Une élection pour le moins surprenante

À quelques heures du premier tour de l’élection présidentielle, découvrez la dernière chronique d’Émeric Bréhier, directeur de l’Observatoire de la vie politique de la Fondation Jean-Jaurès.

À quelques heures du premier tour, cette élection présidentielle s’inscrit d’ores et déjà dans les annales. Deux présidents de la République (Nicolas Sarkozy et Francois Hollande) et deux anciens Premiers ministres (Alain Juppé et Manuel Valls) empêchés ou battus, ainsi qu’une ancienne secrétaire nationale d’Europe Écologie-Les Verts (Cécile Duflot), sans compter un candidat investi à l’issue d’une primaire écologiste qui se retire quelques semaines avant le début de la campagne (Yannick Jadot). Mais ce n’est pas tout. Des règles décrites comme attentatoires à la démocratie lors de leur adoption qui n’ont pas empêché la présence de onze candidats le 23 avril prochain. En outre, l’irruption des affaires en pleine campagne présidentielle qui ont conduit à l’affaissement du candidat issu de la primaire de la droite et du centre, le conduisant à un étiage n’assurant pas une qualification automatique au second tour d’une élection présidentielle qui semblait début janvier lui être promise. Et que dire de la course en tête quasiment incessante de la candidate de l’extrême droite dans ce vieux pays républicain, quand bien même elle n’a cessé de s’effriter dans les enquêtes d’opinion ces dernières semaines. Et de l’effondrement du candidat socialiste au profit de celui de La France insoumise ! Est ainsi réapparu un procès lancinant à l’encontre de la procédure des « primaires » qui, parée depuis 2011 et jusque fin janvier 2017 de toutes les vertus, est, d’un coup d’un seul, devenue une évidente machine à divisions.

À ceci s’ajoute la remise en cause comme clivage essentiel et structurant de la césure droite/gauche dont le candidat d’En marche ! est le fruit et le symbole tout à la fois. À ce point d’ailleurs que l’on est en droit de s’interroger sur l’émergence d’un nouveau clivage « premier » opposant les partisans de l’ouverture à ceux de la fermeture.

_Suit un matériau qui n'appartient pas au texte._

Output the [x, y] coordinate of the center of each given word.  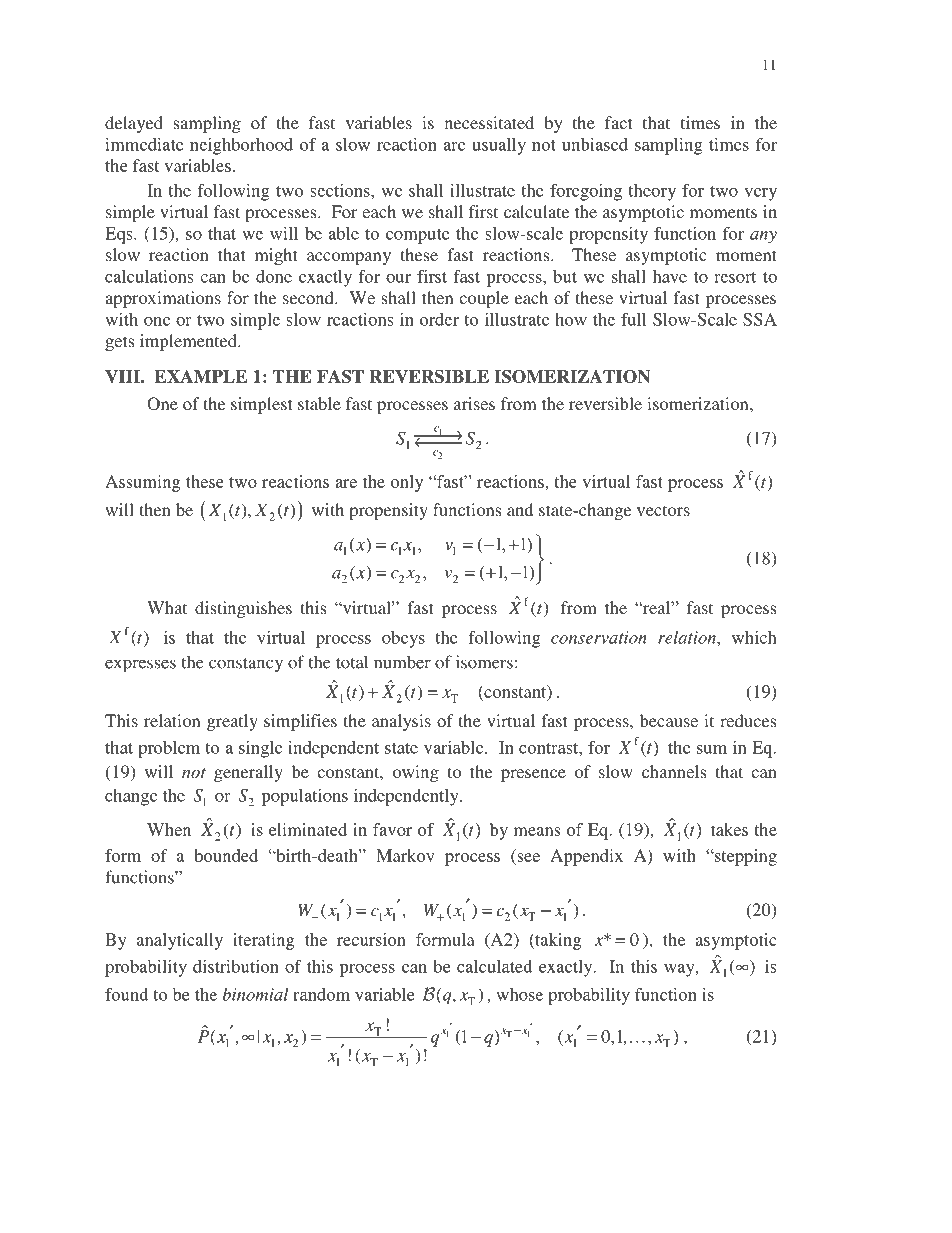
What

Mais le plus impressionnant dans cette campagne qui s’achève est qu’il est tout à fait possible que son résultat n’implique pas une concordance des majorités présidentielle et parlementaire à l’issue des élections législatives de juin prochain. Beaucoup dépendra des qualifiés au second tour, assurément. Lorsque l’on se remémore les arguments avancés par les tenants du quinquennat et du rétablissement du calendrier électoral, voilà une nouvelle et belle leçon de modestie adressée à l’ensemble des mécanismes institutionnels. La force d’entraînement de la victoire présidentielle suffira-t-elle, comme beaucoup l’ont pensé jusqu’ici, à permettre les conditions d’émergence d’une majorité parlementaire stable, permettant au président élu de disposer des moyens de mettre en œuvre ses orientations politiques ? Ou devra-t-il en passer par un accord, dans le cadre de sa majorité présidentielle, avec d’autres forces politiques présentes elles aussi au premier tour de l’élection présidentielle ?

Enfin, ultime objet d’attention émergé lors de cette élection : la qualification du vote utile qui nierait l’utilité du vote ou bien l’existence d’un vote stratégique qui irait à l’encontre des convictions ! Singulière conception d’un vote où les composantes d’un choix ne sauraient être que « blanc » ou « noir ».

 

À l’occasion de cette élection présidentielle « hors norme », la Fondation Jean-Jaurès s’associe au Huffington Post pour apporter son éclairage sur la campagne électorale : rapport de forces, thèmes et enjeux structurants, opinion des Français. La Fondation mobilise un certain nombre de chercheurs et de personnalités pour fournir des analyses jusqu’au scrutin, et après.